#### Records for the exercise
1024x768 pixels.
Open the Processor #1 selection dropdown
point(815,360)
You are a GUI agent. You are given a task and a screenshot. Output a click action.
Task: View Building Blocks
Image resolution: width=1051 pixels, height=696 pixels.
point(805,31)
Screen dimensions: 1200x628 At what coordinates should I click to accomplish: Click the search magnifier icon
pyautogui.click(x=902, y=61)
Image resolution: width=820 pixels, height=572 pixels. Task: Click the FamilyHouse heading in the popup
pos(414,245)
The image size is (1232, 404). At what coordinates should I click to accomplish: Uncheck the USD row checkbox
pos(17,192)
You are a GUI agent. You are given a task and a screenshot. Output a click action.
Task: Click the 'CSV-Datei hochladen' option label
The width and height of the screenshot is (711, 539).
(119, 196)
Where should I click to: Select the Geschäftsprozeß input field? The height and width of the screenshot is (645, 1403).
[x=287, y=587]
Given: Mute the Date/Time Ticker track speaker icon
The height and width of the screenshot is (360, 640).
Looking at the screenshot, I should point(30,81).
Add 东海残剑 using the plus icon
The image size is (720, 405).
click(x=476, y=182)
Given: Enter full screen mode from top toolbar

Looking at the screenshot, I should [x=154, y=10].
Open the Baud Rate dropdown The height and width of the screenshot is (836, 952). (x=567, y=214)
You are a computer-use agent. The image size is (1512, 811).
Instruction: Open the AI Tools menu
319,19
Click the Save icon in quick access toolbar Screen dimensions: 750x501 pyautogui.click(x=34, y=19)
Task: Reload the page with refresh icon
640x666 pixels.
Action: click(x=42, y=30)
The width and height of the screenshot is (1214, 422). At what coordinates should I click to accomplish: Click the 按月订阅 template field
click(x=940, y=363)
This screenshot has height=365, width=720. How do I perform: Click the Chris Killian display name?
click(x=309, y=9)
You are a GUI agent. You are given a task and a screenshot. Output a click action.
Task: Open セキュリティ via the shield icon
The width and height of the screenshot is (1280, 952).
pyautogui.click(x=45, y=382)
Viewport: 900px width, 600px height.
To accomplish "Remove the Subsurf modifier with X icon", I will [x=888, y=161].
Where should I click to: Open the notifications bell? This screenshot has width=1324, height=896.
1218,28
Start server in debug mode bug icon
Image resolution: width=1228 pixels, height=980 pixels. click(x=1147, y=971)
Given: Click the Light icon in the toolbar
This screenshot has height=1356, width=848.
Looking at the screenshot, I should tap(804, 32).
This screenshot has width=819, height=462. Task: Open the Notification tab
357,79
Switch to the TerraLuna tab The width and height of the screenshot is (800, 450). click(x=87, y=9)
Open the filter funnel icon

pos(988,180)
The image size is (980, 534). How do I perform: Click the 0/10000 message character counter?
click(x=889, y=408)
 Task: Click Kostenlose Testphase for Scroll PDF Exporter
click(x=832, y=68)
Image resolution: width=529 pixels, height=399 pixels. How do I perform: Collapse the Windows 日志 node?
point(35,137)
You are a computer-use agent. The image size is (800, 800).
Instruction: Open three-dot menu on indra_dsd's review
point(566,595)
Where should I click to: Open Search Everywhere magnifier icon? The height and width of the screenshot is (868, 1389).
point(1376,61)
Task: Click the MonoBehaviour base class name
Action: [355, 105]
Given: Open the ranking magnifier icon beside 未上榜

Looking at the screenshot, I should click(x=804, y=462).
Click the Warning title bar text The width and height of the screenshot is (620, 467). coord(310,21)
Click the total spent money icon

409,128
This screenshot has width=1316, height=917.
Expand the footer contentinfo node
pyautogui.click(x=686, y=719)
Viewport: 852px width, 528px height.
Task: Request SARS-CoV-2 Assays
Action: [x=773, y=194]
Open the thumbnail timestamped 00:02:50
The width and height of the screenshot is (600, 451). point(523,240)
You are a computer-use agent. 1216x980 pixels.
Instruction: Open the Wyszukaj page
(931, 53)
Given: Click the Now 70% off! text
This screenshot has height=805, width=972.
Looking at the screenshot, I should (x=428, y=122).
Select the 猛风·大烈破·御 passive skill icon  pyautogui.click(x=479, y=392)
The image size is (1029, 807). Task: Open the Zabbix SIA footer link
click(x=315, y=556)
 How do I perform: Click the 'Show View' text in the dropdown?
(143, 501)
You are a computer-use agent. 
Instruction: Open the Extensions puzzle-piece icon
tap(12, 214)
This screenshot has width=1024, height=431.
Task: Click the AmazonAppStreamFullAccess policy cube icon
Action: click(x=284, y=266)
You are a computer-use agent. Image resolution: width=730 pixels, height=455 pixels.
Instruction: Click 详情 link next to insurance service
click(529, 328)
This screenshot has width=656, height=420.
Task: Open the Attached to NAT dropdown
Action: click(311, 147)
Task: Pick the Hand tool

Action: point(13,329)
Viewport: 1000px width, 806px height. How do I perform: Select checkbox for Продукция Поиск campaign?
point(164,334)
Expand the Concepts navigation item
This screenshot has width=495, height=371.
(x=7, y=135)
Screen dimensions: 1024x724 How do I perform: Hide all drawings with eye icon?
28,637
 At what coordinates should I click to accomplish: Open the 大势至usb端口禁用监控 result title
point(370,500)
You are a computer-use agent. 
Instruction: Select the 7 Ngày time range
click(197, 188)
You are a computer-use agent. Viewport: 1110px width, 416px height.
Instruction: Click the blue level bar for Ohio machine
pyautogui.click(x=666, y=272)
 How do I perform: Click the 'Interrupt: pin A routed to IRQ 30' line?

#### Aim of the exercise
All lines containing "agent" in the material above should appear in your reply, copied exactly.

#### Task solution
You are a GUI agent. You are given a task and a screenshot. Output a click action.
You are a GUI agent. You are given a task and a screenshot. Output a click action.
You are a computer-use agent. The image size is (1512, 811).
You are a GUI agent. You are given a task and a screenshot. Output a click action.
You are a computer-use agent. The image size is (800, 800).
You are a computer-use agent. 1216x980 pixels.
You are a computer-use agent. 
You are a computer-use agent. Image resolution: width=730 pixels, height=455 pixels.
You are a computer-use agent. 
You are a computer-use agent. Viewport: 1110px width, 416px height.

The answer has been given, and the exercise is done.